Former Colorado Senator Gary Hart has summarized concisely the dilemmas of an imperial policy. He concludes, essentially by process of elimination, that the Iraq War represented Bush's acceptance of the "neoconservative" grand strategy of revolutionizing the Middle East into a set of pro-American powers through a series of wars of liberation: The new Caesars Salon.com 08/19/04.
A careful review of the statements of President Bush and his administration up to the declaration of victory in Iraq yields little evidence of the true purpose of America's invasion. The world is now familiar with the arguments: Iraq possesses weapons of mass destruction; Iraq has or will soon have a "nuclear capability"; Iraq harbors and supports terrorists planning attacks on the United States; Iraq itself is a threat to U.S. national security. All have proved untrue and are no longer offered as justification for America's "preventive" war on Iraq, an action with precedent in U.S. history possibly only in the Philippines more than a century ago.
Today the president and his team offer the rationalization that deposing Saddam Hussein was necessary to achieve peace in the Middle East. This argument was never used in the run-up to war for the simple reason that it condoned an act of empire.

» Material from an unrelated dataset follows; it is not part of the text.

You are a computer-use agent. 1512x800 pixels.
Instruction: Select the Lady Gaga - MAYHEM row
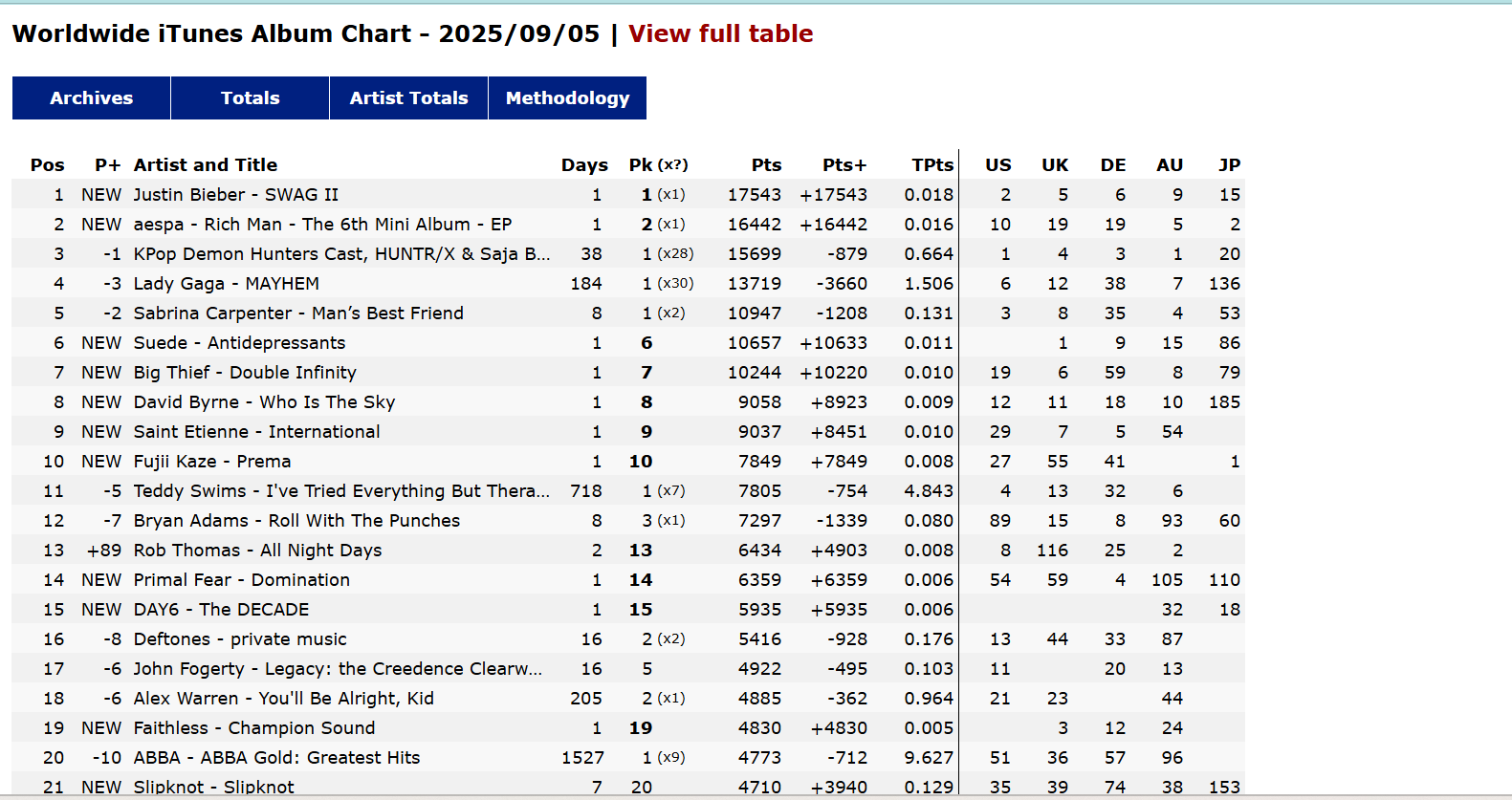click(x=628, y=283)
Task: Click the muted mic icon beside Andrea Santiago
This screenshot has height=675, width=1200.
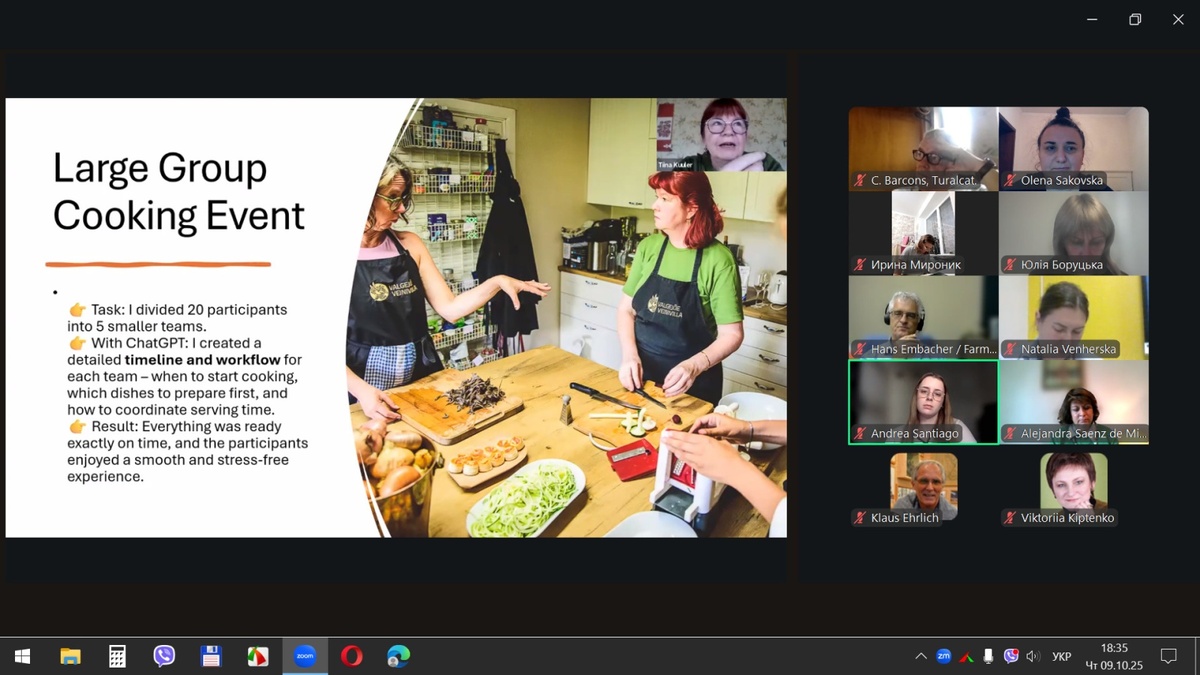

Leave aside the fact that the argument is severely flawed, as subsequent history has shown. The United States is now bogged down in urban warfare against indigenous militias, a style of warfare for which it is largely unprepared and that causes unsustainable levels of civilian casualties. The war has substantially contributed to anti-American sentiments throughout the region and possibly throughout the Islamic world. Peace in the Middle East is now farther in the distance, not closer. (my emphasis)
Hart also addresses the important question of "preemption" in Iraq:
Had the international legal standards for preemptive warfare been met, it could plausibly be argued that America's invasion of Iraq was not imperial in nature. That traditional standard permits preemptive action where a threat is "immediate and unavoidable," a standard clearly not met where Iraq is concerned. So, much else is at work here: the fanciful, but not idealistic, notion that the United States can invadeand occupy a nation situated in the center of the complex and troubled Middle East, install a favorable democratic government, and use its position as friendly military occupier to condition the behavior of neighboring nations, introduce "democracy" at the point of a bayonet if necessary, and bring Middle Eastern combatants to the bargaining table.